Entries below include pictures. Output exactly the lines from the one with "Go back using the left arrow" down to the one with "Click the CD1 cyan layer color swatch", both ends included, and leave the pictures out.

------ Input for this task ------

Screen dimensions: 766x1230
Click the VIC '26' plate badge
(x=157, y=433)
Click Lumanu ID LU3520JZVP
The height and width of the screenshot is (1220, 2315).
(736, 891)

------
------ Input for this task ------

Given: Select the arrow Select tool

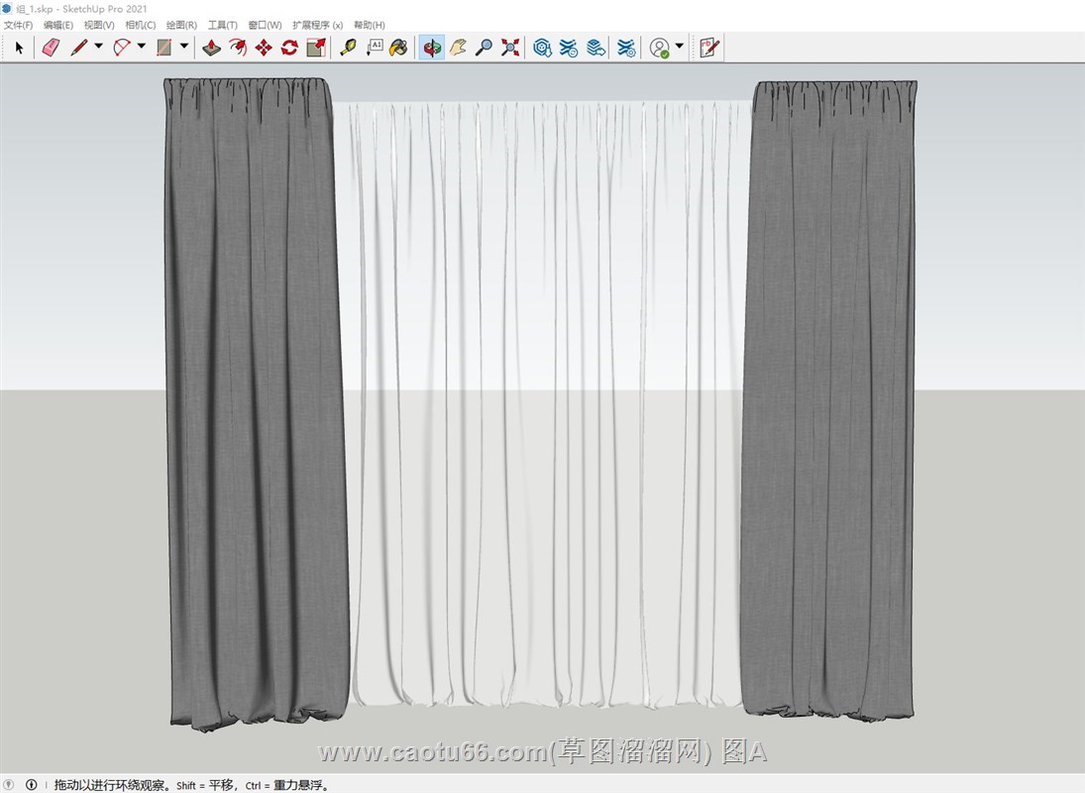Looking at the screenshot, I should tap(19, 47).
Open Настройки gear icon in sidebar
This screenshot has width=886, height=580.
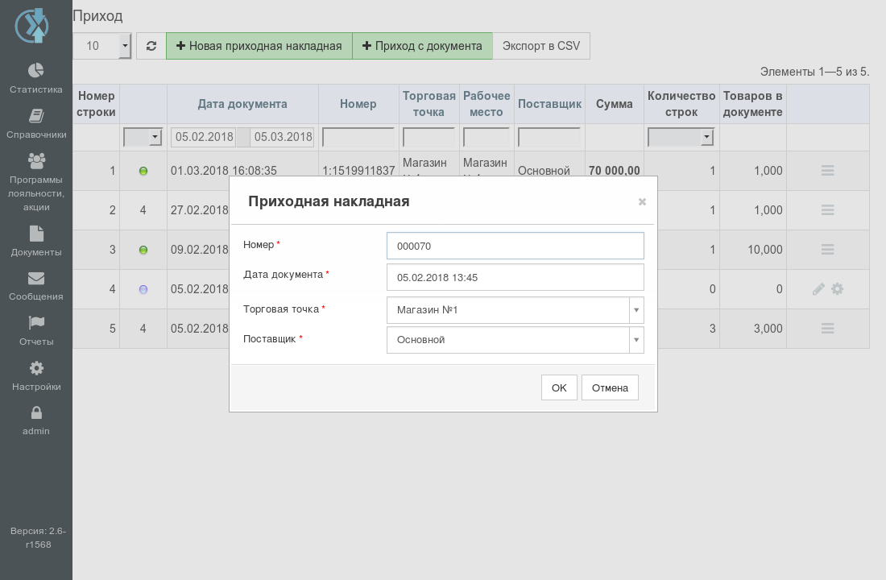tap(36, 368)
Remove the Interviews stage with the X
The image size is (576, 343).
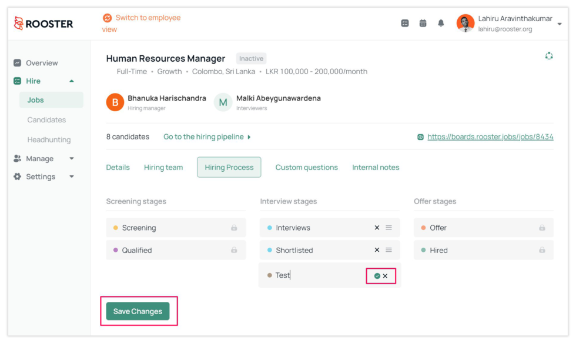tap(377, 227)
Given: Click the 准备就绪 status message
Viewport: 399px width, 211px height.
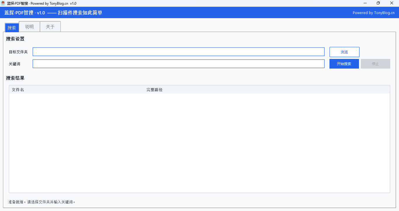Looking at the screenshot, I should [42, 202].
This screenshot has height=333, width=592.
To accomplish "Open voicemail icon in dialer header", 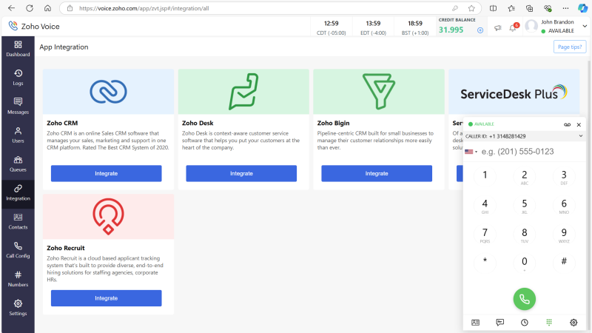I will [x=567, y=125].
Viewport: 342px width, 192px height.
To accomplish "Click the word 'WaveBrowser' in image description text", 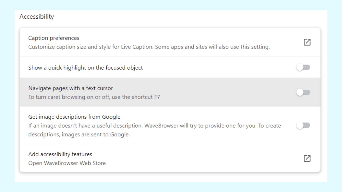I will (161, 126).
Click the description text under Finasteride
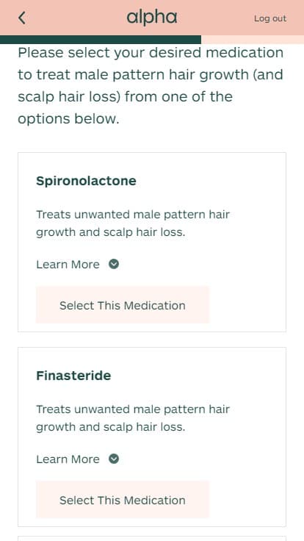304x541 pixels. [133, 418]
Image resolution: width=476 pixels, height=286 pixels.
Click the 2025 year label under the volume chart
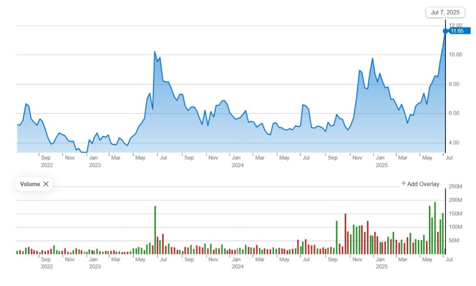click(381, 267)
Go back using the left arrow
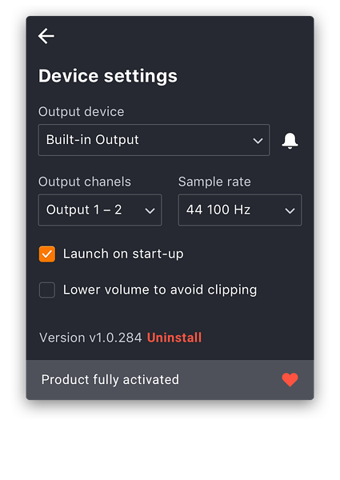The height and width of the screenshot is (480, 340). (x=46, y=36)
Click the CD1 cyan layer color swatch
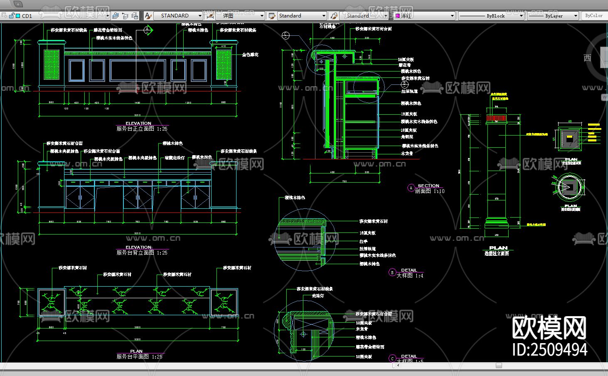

------

Answer space ->
Go back using the left arrow
The height and width of the screenshot is (480, 340). (x=46, y=36)
Click the CD1 cyan layer color swatch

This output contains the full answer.